If we held the republic referendum again among the RiotACT readers who responded to our weekly poll, it looks like there would be a clear majority for ending the monarchy’s constitutional role in Australian affairs.
Hot on the heels of the release of the Palace Letters (and revelations that Sir John Kerr did not tell the Queen about his decision to remove Prime Minister Gough Whitlam), we asked you: should the Queen have final authority over our national affairs?
A total of 697 readers cast their votes. Your options were to vote Yes, she provides valuable stability and continuity. This received 24 per cent of the total, or 170 votes. Alternatively, you could vote No, we should be responsible for ourselves. This received a whopping 76 per cent of the total, or 527 votes.
This week, we’re wondering about a very serious matter as violence rears its head in the Territory. In the early hours of Sunday morning, the ACT’s Comancheros chief was allegedly stabbed in Kokomo’s restaurant and died on the pavement outside in front of shocked onlookers. His death came with reports of rolling fights in the central city precinct. Restaurant staff and onlookers are being counselled after witnessing the horrific events.
No arrests have yet been made, but ACT Policing has made it clear that outlaw motorcycle gang issues will form a prominent part of their investigations.
For some years there have been calls for anti-consorting laws in the ACT to combat the perceived threat from motorcycle gangs, and the ACT Opposition has been quick to call for renewed action on the issue.
It’s a move the ACT Government has long resisted, arguing that although criminal activity and motorcycle gangs are always a problem in any community, the reality is that the gangs are relatively small in size and responsible for little of the Territory’s crime.
A report released earlier this year by Attorney-General Gordon Ramsay found only 1 per cent of crime in the Territory was committed by gang members.
The independent review of the effectiveness of ACT Policing crime scene powers and powers to target, disrupt, investigate and prosecute criminal gang members in the Legislative Assembly, written by Professor Terry Goldsworthy from Bond University, also found that anti-association and consorting laws were ineffective and could have unintended consequences.
It’s believed that the number of gang members in the ACT has not increased in the last five years, according to the available data, and is believed to total no more than about 30 members in total.
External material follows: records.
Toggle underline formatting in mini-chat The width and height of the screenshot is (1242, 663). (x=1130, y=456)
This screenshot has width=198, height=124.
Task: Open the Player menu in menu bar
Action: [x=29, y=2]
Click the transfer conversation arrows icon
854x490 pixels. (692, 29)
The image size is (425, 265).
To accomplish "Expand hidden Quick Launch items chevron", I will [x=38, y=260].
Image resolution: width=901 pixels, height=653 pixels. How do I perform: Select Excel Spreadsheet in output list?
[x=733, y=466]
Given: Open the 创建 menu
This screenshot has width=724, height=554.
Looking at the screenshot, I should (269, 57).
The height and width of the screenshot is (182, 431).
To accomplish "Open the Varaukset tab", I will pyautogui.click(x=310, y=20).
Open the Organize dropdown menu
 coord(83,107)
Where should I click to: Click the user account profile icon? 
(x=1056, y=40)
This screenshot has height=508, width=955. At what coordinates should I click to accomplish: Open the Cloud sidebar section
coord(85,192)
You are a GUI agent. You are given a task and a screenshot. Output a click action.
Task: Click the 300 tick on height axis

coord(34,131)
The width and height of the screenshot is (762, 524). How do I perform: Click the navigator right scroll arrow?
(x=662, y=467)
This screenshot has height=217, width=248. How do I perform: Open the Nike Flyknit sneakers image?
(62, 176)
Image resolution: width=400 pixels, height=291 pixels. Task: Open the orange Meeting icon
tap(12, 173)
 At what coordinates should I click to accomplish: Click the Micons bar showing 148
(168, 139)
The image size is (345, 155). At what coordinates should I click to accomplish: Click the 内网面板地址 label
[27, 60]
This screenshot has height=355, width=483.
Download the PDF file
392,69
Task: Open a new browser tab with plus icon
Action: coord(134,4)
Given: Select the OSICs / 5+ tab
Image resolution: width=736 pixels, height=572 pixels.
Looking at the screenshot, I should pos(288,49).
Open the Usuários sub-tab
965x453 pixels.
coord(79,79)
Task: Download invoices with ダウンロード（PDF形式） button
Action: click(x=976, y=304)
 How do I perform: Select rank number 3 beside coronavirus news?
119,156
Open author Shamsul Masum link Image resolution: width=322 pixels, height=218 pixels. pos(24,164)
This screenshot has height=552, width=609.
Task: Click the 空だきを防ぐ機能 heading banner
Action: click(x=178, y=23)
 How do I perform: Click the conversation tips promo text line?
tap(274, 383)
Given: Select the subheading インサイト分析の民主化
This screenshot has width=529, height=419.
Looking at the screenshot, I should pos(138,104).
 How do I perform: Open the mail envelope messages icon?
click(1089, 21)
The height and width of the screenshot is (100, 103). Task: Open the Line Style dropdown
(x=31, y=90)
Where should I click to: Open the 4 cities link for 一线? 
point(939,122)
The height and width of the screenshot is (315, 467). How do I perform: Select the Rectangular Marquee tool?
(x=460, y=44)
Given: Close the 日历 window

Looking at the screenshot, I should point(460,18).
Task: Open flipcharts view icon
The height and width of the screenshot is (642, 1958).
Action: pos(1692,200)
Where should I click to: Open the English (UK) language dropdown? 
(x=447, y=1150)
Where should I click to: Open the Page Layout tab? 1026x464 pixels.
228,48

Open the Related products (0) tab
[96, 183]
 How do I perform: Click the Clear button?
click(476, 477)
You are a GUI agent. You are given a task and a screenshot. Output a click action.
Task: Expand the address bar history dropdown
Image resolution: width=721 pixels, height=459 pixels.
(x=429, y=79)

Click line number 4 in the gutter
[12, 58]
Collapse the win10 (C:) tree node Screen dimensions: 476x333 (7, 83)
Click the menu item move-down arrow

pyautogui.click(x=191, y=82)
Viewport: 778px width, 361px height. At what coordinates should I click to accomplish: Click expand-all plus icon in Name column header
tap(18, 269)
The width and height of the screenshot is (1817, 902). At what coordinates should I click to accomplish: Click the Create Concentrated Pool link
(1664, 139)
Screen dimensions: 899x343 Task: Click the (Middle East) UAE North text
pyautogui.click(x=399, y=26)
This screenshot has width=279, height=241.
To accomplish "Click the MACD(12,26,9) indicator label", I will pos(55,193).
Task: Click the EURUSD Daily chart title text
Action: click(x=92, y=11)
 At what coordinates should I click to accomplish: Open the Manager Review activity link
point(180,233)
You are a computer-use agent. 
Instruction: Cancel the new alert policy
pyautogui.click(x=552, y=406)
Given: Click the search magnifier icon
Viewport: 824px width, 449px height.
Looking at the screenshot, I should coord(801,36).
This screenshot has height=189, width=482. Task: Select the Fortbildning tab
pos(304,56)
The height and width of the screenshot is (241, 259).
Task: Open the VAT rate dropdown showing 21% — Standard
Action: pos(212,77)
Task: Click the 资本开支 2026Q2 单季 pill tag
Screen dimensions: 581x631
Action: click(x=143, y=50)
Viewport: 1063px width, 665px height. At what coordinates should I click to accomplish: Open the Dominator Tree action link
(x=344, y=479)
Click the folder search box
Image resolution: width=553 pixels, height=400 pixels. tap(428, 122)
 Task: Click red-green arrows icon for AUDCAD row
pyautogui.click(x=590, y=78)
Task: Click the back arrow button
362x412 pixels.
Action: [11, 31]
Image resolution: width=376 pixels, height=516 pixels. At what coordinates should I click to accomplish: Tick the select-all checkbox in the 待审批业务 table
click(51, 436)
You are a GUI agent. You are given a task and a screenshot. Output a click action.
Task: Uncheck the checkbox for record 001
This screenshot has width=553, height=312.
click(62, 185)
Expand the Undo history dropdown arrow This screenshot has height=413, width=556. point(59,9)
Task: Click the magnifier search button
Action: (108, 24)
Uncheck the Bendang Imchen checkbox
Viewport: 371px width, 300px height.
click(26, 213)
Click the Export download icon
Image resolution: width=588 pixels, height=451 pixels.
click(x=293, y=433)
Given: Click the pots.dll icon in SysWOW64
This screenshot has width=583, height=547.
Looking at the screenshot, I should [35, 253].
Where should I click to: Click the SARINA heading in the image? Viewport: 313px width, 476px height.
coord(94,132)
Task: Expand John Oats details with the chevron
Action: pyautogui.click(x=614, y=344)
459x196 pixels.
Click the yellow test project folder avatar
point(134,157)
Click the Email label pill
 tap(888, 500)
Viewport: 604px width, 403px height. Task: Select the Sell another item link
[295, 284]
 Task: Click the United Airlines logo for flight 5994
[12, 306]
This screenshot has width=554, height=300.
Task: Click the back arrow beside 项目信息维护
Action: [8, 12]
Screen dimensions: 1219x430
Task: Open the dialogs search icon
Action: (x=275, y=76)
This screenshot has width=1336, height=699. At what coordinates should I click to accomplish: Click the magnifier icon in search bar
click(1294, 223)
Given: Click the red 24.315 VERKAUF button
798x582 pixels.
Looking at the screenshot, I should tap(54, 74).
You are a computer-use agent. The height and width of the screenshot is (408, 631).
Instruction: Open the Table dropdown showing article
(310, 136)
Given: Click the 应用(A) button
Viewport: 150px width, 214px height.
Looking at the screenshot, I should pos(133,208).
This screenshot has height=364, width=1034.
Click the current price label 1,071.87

The Comancheros, Nomads and Satudarah are represented in the ACT, as are the Rebels.
But the Liberals say that anti-gang laws have been backed by multiple frontline experts on crime prevention and by the High Court.
According to Shadow Attorney-General Jeremy Hanson: “The fact is that since the ACT government failed to introduce anti-consorting laws more than a decade ago, we have seen a four-fold increase in bikie gangs and, as a result, a bikie war has unfolded across Canberra.”